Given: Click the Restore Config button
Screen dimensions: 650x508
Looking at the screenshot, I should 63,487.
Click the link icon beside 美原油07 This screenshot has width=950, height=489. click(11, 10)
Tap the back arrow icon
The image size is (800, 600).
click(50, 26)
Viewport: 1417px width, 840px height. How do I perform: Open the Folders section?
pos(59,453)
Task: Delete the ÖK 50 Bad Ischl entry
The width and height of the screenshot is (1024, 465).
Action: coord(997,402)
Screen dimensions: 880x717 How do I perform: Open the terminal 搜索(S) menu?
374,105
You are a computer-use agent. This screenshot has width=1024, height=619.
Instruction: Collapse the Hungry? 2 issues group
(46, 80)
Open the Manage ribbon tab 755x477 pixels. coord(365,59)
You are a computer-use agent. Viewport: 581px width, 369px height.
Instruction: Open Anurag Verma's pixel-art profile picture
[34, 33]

┄┄┄┄┄┄

■ **WHAT IS EXPECTED**: Reproduce every item above word for word, keeping each line as it stands.

■ **FINAL ANSWER**:
Given: Click the Restore Config button
Screen dimensions: 650x508
Looking at the screenshot, I should 63,487.
Click the link icon beside 美原油07 This screenshot has width=950, height=489. click(11, 10)
Tap the back arrow icon
The image size is (800, 600).
click(50, 26)
Viewport: 1417px width, 840px height. How do I perform: Open the Folders section?
pos(59,453)
Task: Delete the ÖK 50 Bad Ischl entry
The width and height of the screenshot is (1024, 465).
Action: coord(997,402)
Screen dimensions: 880x717 How do I perform: Open the terminal 搜索(S) menu?
374,105
You are a computer-use agent. This screenshot has width=1024, height=619.
Instruction: Collapse the Hungry? 2 issues group
(46, 80)
Open the Manage ribbon tab 755x477 pixels. coord(365,59)
You are a computer-use agent. Viewport: 581px width, 369px height.
Instruction: Open Anurag Verma's pixel-art profile picture
[34, 33]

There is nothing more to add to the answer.